PARIS, 27 mai 2026
Le Premier ministre norvégien Jonas Gahr Støre et le président français Emmanuel Macron ont convenu d'une clause de défense mutuelle plaçant la Norvège sous le parapluie nucléaire français, a-t-on appris mardi à l'issue d'une rencontre à Paris.
Cette décision historique intervient dans un contexte de préoccupations croissantes en Europe concernant la fiabilité à long terme de la protection américaine. Plusieurs gouvernements européens craignent de ne plus pouvoir compter pleinement sur les États-Unis, en particulier sous l'administration de Donald Trump, mais potentiellement aussi sous de futurs présidents. L'administration Trump n'a, jusqu'à présent, pas remis en question l'engagement américain de maintenir son propre parapluie nucléaire pour l'Europe.

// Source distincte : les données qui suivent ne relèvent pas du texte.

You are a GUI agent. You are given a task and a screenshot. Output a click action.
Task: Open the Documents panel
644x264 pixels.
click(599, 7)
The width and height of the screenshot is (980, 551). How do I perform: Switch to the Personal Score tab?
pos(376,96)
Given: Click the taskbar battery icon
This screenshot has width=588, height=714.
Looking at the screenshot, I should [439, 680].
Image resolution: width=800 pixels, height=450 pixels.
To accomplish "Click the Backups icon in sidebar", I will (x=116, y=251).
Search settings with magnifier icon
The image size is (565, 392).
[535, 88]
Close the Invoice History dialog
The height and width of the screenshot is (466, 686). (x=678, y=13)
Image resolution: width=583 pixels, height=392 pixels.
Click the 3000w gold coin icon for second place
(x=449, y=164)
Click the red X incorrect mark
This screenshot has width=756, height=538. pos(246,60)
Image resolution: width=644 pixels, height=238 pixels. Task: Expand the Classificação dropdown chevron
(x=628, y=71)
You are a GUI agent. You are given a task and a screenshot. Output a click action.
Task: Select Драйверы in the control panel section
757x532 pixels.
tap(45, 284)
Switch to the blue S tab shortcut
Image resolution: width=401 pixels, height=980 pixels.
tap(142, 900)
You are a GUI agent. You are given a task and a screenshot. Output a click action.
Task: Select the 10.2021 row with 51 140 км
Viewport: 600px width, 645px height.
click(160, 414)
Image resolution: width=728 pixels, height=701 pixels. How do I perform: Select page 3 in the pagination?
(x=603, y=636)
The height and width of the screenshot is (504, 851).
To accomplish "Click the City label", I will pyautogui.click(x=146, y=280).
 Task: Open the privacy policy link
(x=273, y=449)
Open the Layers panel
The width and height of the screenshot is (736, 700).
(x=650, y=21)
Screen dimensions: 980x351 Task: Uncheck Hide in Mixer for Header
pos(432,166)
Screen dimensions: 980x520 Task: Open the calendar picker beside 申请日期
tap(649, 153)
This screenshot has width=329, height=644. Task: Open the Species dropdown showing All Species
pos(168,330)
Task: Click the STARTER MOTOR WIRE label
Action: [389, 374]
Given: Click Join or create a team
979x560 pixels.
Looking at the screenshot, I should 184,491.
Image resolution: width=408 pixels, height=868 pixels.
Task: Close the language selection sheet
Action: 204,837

La Norvège, qui partage une frontière avec la Russie dans le Grand Nord, fait face à des tensions multiples avec Moscou. Des désaccords persistent concernant les ambitions russes au Svalbard (Spitzberg), tandis qu'une présence accrue de navires russes aux intentions jugées peu claires et pas toujours bénignes est signalée dans et à proximité des eaux territoriales norvégiennes.
Le rôle unique de la France en Europe
Depuis le retrait du Royaume-Uni de l'Union européenne en 2020, la France est la seule puissance nucléaire restante au sein de l'UE. Selon l'Institut international de recherche sur la paix de Stockholm (Sipri), le pays possède 290 des quelque 12 200 armes nucléaires recensées dans le monde, ce qui en fait la quatrième puissance atomique derrière la Russie, les États-Unis et la Chine.
Face aux incertitudes géopolitiques, Emmanuel Macron avait annoncé début mars un renforcement de la dissuasion nucléaire française et son extension potentielle à des alliés européens. Le président français a offert d'« européaniser » partiellement la force de dissuasion tricolore, une proposition qui suscite un intérêt croissant. La Pologne, la Lituanie et d'autres pays se sont déjà dits intéressés par des discussions sur ce sujet.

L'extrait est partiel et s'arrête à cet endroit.